The research also does not support treating VIP as a stand-alone answer to complex disease. The bundle includes studies that connect VIP to neurobiology, immune function, and gut physiology, but the evidence is still a mix of review articles, older foundational work, and new circuit-level neuroscience. That means the most accurate summary is that VIP is a multi-system signaling peptide with active research interest, not a settled therapeutic story.

It is also useful to separate biological evidence from public-facing content. The bundle includes a YouTube video titled VIP: The Powerful Peptide for Inflammation, Immunity, and Sleep with 29 views. That view count is concrete, but the title is not evidence. It should not outweigh peer-reviewed sources. The same caution applies to general web summaries that describe VIP in broad, simplified terms.

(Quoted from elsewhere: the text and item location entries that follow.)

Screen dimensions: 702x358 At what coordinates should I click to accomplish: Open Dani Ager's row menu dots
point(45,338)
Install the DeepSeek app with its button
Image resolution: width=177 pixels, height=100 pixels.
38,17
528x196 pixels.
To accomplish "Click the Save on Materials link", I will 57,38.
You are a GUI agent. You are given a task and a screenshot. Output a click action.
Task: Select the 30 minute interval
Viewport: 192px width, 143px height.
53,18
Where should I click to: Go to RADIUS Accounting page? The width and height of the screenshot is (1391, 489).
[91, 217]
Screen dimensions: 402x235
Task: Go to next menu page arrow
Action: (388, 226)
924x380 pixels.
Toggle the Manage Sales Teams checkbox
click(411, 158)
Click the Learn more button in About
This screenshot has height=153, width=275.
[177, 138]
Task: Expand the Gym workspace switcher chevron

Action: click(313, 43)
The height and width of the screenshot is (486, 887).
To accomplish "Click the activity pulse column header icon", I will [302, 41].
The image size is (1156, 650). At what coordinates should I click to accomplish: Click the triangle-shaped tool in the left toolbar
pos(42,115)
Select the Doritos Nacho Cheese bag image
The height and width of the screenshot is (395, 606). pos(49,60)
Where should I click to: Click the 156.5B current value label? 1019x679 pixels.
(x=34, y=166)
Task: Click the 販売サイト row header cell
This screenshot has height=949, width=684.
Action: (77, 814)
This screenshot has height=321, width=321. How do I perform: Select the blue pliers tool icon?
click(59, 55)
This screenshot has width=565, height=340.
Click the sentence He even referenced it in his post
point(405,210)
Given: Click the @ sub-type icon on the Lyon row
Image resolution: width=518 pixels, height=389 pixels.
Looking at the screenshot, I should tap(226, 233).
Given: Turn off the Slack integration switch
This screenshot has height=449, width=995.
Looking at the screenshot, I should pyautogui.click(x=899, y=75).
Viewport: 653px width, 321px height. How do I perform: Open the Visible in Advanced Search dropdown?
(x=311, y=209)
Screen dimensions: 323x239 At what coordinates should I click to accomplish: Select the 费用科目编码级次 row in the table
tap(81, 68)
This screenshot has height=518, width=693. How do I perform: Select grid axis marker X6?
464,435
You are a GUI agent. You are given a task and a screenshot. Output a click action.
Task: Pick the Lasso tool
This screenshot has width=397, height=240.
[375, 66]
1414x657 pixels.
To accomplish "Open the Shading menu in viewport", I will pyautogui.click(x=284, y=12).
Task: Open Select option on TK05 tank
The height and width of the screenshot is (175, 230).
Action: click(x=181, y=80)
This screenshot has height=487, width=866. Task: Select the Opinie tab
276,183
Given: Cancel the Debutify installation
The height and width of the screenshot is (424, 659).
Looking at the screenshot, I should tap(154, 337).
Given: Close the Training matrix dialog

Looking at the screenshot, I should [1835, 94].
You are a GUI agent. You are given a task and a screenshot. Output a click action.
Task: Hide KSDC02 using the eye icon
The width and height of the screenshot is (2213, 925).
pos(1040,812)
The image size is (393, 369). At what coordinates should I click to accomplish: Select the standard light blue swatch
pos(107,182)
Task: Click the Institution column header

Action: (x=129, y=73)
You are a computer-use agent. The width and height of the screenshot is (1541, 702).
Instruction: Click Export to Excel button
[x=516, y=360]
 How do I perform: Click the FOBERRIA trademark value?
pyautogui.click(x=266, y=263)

How VIP fits with other peptide research

VIP is part of a wider peptide landscape that includes related neuropeptides such as PACAP. The bundle’s 2005 review on PACAP, VIP, and PHI notes that these neuropeptides are discussed together in neuroprotective contexts. That is useful because it shows how VIP is often studied not in isolation, but as part of a family of signaling molecules with overlapping or neighboring functions.

In research practice, that means VIP sits at the crossroads of systems biology. It can be examined through the lens of gut secretion, vascular tone, immune regulation, or hippocampal network dynamics. Each lens reveals a different part of the same peptide’s role.

FAQ

What is VIP?

VIP is vasoactive intestinal peptide, also called vasoactive intestinal polypeptide. It is a 28-amino-acid signaling peptide described in recent sources as a neuropeptide, neuromodulator, and neurotransmitter.

Where is VIP found?

The bundle says VIP is produced in many tissues, including the gut, pancreas, neocortex, and suprachiasmatic nuclei of the hypothalamus. That distribution helps explain its broad effects.

What does VIP do in the gut?

VIP is linked to smooth muscle relaxation, water and electrolyte secretion, pancreatic bicarbonate secretion, inhibition of gastric acid secretion, and vascular dilation in the digestive tract.

Why is VIP important in neuroscience?

Recent studies in the bundle connect VIP-expressing interneurons to hippocampal circuit dynamics, goal-oriented spatial learning, and behavior-dependent excitation and inhibition. That makes VIP relevant to how neural networks process information.

Is VIP only a digestive peptide?

No. The research bundle shows roles in the gut, heart, blood vessels, respiratory tract, immune signaling, and brain circuits. Its name comes from the intestine, but its biology is much broader.

Does the research support strong clinical claims about VIP?

No. The sources support a broad biology of VIP, but they do not justify simple claims that it can treat sleep, inflammation, or other conditions on its own. The evidence is context specific and still developing.